▸ RECORDS SUPPLIED
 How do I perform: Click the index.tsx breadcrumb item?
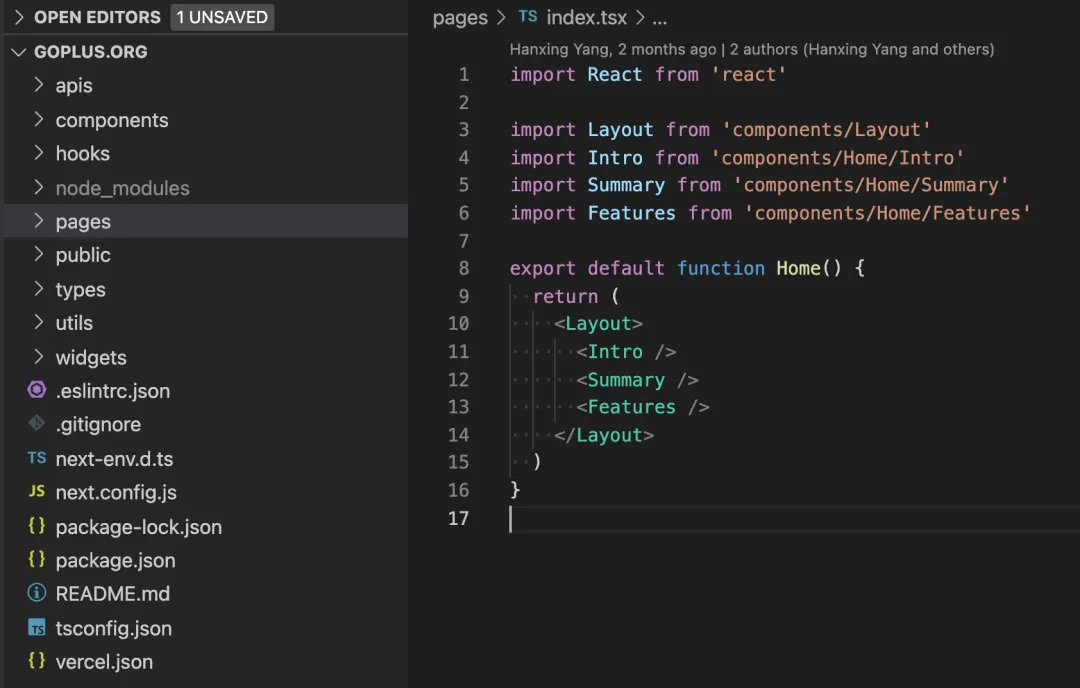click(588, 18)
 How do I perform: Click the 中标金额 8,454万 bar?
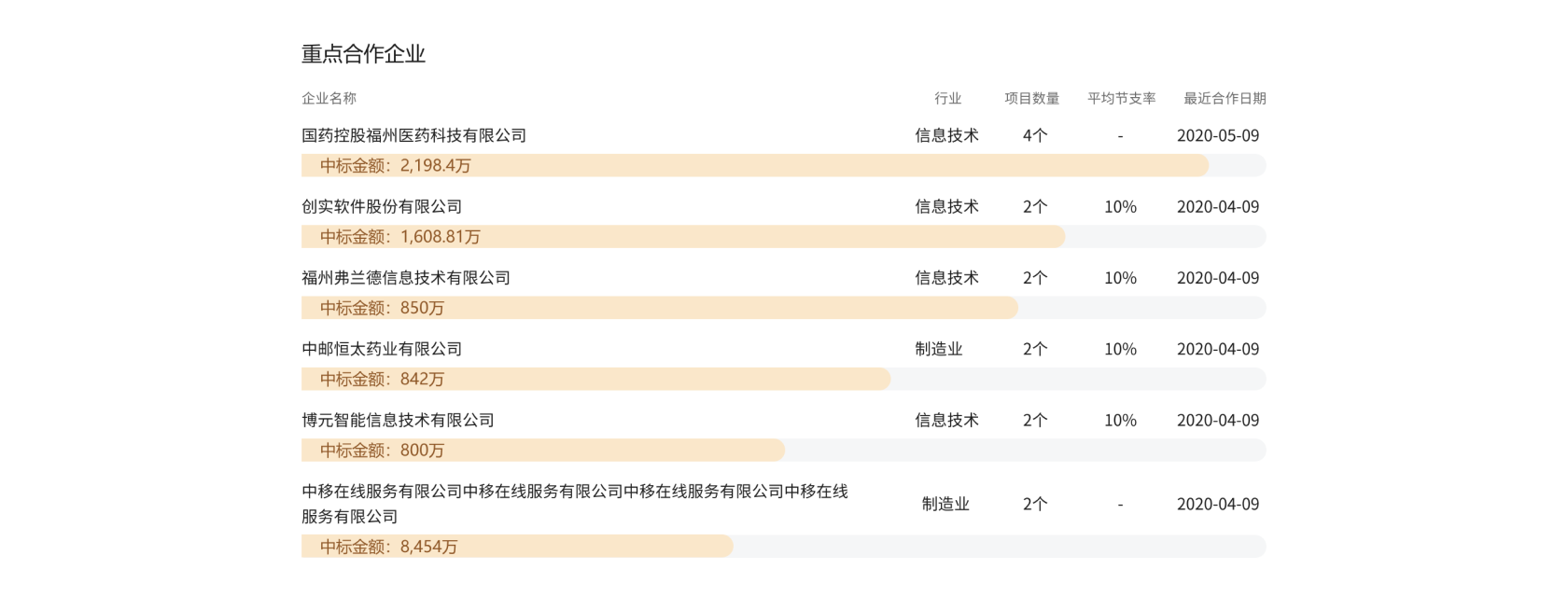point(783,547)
---
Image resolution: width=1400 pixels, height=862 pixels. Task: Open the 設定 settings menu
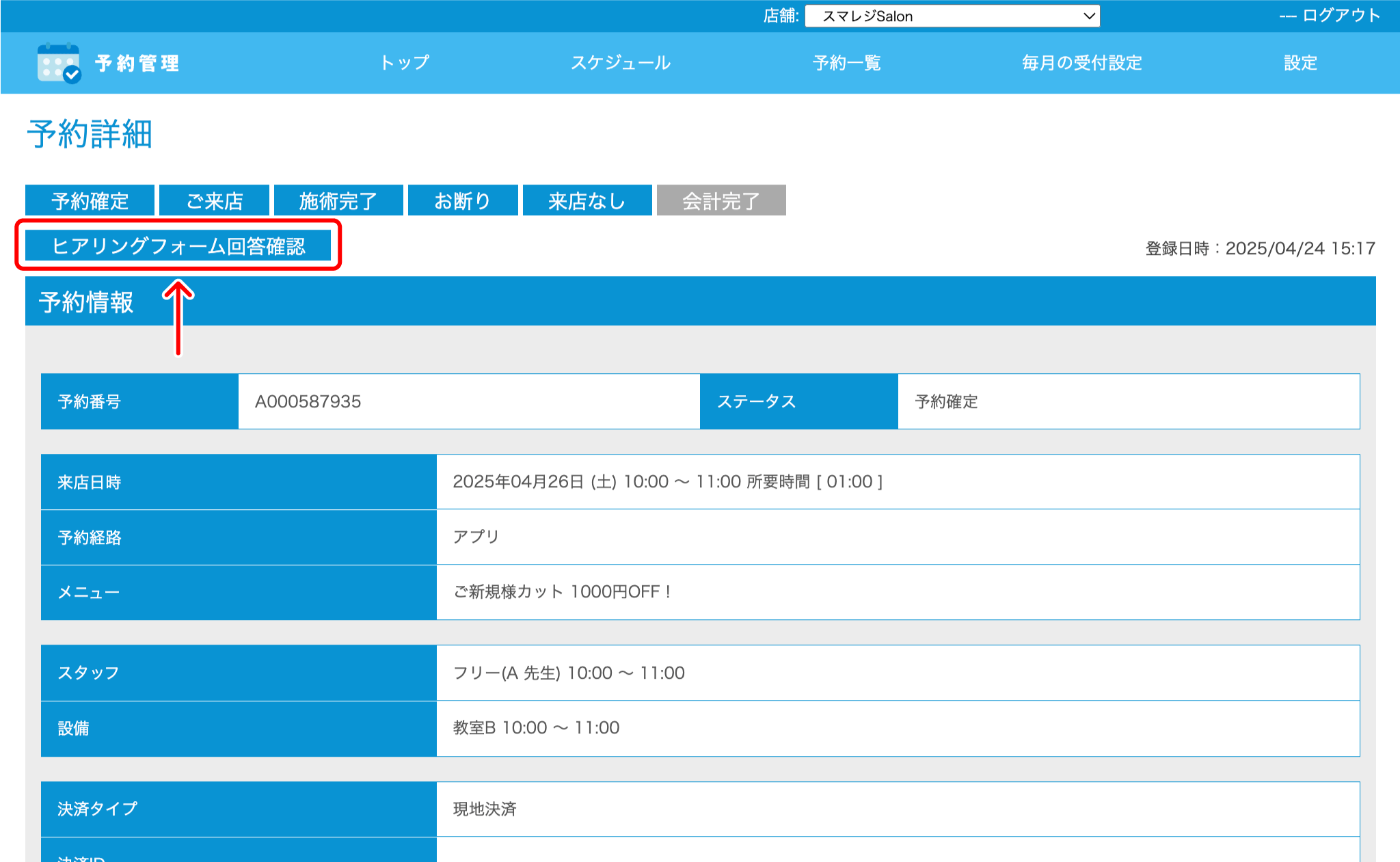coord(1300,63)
==
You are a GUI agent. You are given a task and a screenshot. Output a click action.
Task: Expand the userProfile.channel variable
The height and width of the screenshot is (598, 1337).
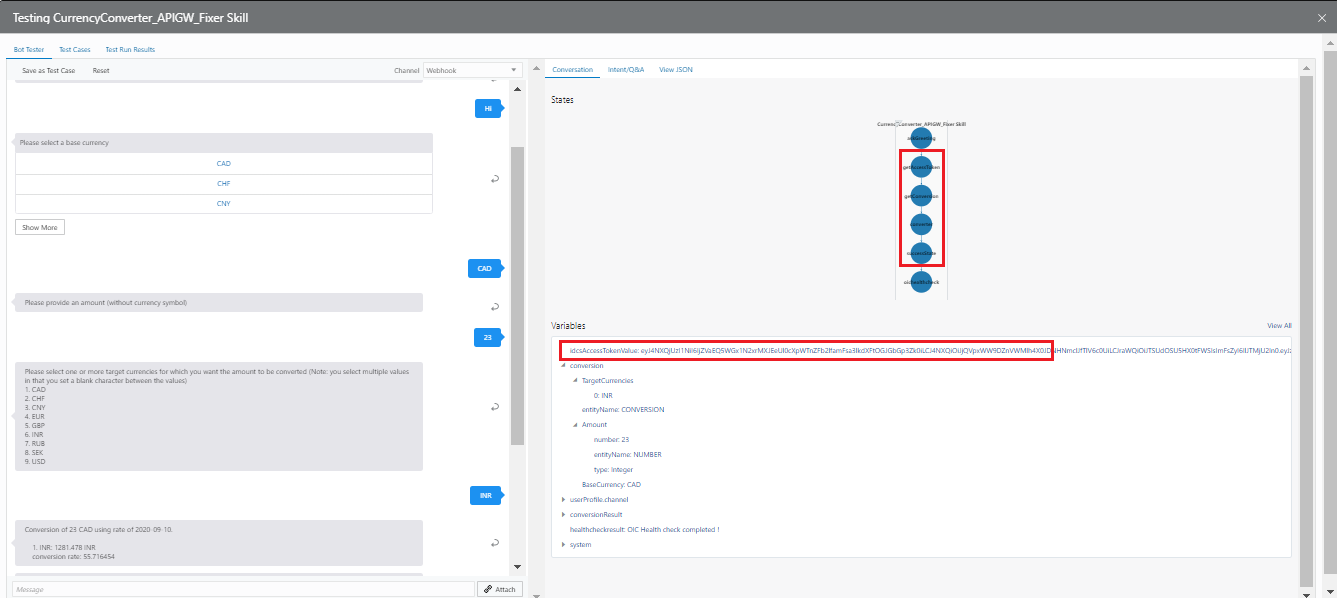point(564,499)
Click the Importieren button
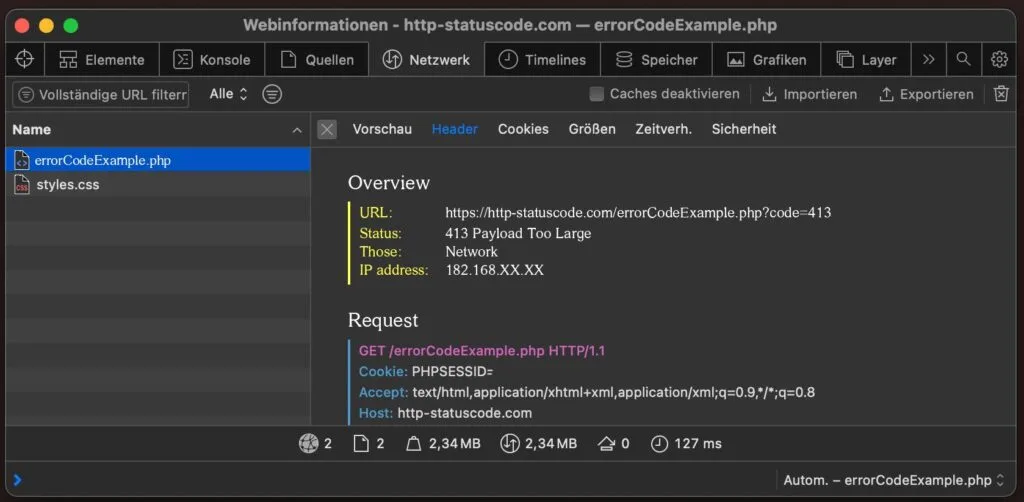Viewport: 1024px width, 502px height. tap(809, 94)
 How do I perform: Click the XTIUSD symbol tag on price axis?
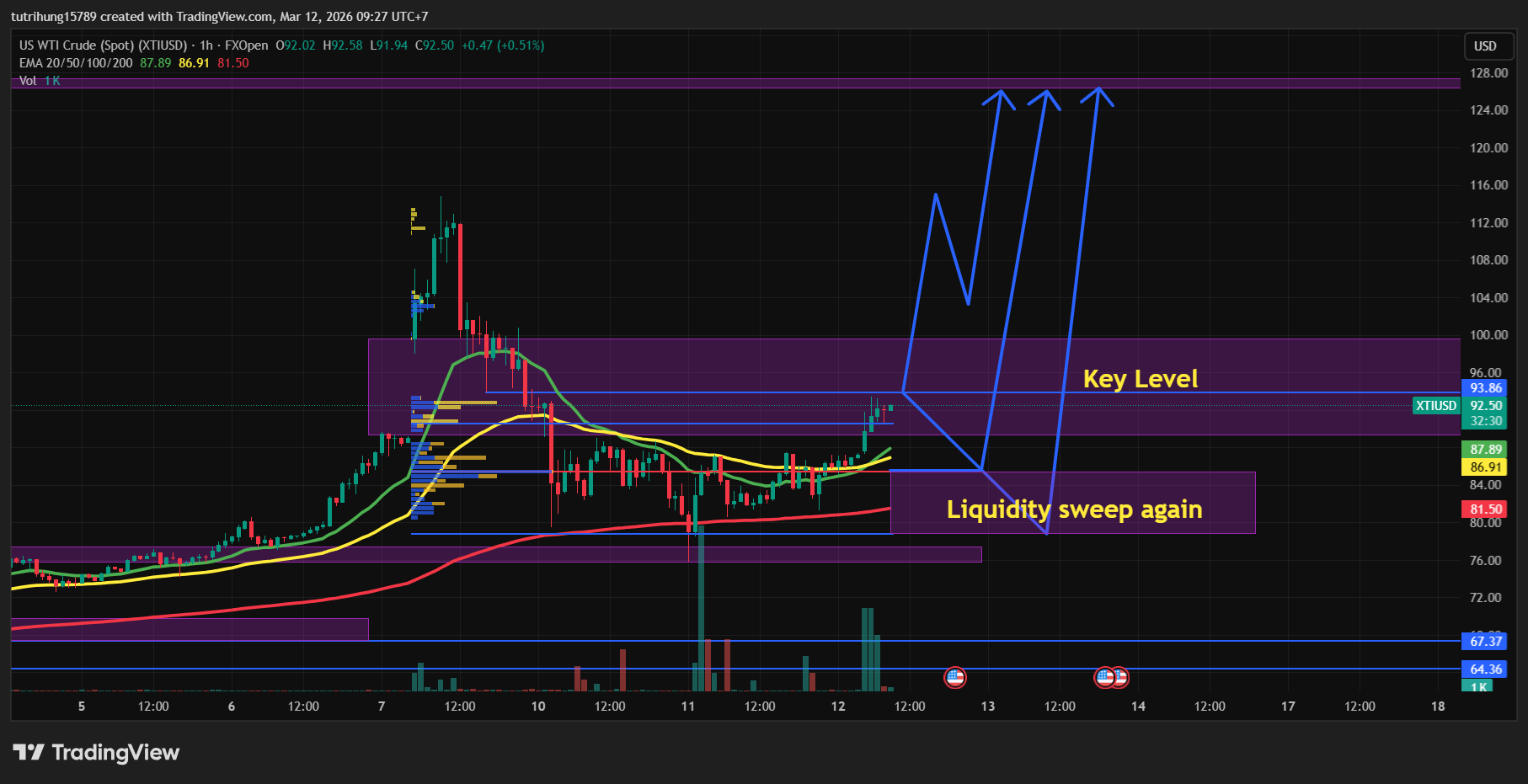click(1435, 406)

▸ WHAT THE EXERCISE ASKS
Rewrite the data starting with the line with "Image resolution: width=1400" and going on through the line with "coord(1300,63)", replacing "settings menu" with "preferences panel" and leaving everything else unchanged. Leave the pictures out of your answer.

▸ FULL ANSWER
Image resolution: width=1400 pixels, height=862 pixels. Task: Open the 設定 preferences panel
coord(1300,63)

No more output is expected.